TASK TO COMPLETE:
Set down word for word the lines that begin the entries and run through the line containing "Image resolution: width=577". Give nothing further.

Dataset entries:
*** Begin section ***

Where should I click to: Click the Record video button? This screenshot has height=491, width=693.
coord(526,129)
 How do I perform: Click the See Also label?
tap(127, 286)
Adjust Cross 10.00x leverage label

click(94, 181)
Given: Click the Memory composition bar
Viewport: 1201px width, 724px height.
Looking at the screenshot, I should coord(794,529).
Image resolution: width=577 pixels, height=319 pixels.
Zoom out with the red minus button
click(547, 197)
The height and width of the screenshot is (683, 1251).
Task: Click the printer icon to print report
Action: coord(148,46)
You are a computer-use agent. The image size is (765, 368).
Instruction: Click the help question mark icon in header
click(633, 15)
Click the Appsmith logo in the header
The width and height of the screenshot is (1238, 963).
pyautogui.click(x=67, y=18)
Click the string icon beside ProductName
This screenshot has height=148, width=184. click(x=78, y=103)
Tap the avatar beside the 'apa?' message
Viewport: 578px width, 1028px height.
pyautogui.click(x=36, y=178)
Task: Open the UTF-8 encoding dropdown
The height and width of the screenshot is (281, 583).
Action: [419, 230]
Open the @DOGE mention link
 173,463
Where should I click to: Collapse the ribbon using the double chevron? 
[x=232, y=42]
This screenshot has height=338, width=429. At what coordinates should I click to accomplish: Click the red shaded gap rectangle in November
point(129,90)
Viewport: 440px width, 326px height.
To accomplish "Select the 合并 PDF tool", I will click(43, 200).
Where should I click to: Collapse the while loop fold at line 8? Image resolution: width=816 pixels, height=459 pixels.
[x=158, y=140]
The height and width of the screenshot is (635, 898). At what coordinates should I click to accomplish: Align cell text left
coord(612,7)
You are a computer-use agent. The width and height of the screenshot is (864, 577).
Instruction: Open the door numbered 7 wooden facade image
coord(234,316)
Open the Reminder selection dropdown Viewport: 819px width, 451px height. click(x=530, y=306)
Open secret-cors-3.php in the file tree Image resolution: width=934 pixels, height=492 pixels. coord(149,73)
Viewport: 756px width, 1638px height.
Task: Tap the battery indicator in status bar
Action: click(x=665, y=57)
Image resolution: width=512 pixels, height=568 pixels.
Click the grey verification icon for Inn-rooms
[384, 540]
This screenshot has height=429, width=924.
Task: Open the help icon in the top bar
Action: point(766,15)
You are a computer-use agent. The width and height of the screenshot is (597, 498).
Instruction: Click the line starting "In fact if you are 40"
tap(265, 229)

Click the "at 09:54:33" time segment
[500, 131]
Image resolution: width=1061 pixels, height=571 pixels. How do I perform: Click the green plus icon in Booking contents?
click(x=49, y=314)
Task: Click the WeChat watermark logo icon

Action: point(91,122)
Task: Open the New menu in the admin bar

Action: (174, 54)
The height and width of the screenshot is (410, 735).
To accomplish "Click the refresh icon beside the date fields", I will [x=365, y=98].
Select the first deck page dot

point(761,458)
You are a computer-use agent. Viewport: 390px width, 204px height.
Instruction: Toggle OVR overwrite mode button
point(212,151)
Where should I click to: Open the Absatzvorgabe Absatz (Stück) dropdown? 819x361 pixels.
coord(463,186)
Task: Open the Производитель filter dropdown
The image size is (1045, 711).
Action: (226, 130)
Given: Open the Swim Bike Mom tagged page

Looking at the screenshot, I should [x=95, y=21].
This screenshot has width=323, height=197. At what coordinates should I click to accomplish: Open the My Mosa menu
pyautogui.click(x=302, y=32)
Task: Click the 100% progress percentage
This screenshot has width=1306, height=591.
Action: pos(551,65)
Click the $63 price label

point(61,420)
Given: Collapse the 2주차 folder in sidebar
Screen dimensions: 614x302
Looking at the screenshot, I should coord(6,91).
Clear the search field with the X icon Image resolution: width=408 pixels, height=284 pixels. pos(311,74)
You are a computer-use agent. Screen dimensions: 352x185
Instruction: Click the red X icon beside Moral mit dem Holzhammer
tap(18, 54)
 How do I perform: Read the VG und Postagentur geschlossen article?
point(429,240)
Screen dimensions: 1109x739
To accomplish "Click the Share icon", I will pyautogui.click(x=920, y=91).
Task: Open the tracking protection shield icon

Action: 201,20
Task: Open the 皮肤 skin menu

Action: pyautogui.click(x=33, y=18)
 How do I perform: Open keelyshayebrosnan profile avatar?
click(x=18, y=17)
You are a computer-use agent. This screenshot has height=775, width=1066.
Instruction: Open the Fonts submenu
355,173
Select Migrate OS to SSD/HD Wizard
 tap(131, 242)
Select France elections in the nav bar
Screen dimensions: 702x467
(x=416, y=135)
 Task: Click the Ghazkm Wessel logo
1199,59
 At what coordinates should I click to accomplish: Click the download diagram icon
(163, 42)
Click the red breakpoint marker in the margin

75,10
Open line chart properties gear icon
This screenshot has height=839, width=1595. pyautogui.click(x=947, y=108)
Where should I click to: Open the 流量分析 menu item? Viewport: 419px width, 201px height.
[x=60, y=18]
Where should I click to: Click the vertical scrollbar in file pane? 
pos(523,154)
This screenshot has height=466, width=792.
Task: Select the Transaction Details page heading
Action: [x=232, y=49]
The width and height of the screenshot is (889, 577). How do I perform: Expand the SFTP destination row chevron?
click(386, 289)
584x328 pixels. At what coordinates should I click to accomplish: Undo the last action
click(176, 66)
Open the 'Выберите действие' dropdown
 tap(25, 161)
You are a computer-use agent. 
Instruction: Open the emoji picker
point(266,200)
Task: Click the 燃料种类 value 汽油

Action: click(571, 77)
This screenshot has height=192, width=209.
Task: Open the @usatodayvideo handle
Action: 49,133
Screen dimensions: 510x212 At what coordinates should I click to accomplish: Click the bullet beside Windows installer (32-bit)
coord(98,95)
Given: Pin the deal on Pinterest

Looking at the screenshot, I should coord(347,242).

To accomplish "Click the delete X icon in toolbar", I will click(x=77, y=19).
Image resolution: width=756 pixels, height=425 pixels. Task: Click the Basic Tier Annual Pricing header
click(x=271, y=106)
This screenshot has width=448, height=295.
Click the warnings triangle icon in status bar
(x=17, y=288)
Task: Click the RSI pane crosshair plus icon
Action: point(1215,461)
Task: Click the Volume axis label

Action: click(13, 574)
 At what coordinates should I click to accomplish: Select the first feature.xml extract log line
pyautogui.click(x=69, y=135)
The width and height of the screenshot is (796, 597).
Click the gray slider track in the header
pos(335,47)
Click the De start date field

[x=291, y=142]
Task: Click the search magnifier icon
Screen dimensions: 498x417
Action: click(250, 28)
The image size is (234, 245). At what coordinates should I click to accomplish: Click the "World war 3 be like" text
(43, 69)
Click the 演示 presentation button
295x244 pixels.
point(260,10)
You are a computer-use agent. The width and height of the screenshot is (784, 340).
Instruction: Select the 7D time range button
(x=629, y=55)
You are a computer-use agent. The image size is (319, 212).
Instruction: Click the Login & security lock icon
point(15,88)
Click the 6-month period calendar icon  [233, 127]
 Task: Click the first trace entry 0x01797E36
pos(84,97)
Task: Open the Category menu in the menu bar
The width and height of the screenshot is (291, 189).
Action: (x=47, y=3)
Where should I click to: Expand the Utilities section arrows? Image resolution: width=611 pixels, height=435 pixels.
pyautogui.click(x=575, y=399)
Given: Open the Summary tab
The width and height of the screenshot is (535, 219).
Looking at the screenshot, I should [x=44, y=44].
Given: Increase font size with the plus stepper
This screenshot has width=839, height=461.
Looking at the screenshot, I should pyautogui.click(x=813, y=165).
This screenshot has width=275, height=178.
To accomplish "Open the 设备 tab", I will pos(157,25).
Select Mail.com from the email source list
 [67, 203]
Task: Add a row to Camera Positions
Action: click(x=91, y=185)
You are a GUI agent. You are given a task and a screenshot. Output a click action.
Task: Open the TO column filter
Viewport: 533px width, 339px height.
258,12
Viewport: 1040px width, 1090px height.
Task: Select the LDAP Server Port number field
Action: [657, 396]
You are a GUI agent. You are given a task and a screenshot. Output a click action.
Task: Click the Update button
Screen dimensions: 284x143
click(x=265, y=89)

*** End section ***

TASK OUTPUT:
Where should I click to: Click the Record video button? This screenshot has height=491, width=693.
coord(526,129)
 How do I perform: Click the See Also label?
tap(127, 286)
Adjust Cross 10.00x leverage label

click(94, 181)
Given: Click the Memory composition bar
Viewport: 1201px width, 724px height.
Looking at the screenshot, I should coord(794,529).
Image resolution: width=577 pixels, height=319 pixels.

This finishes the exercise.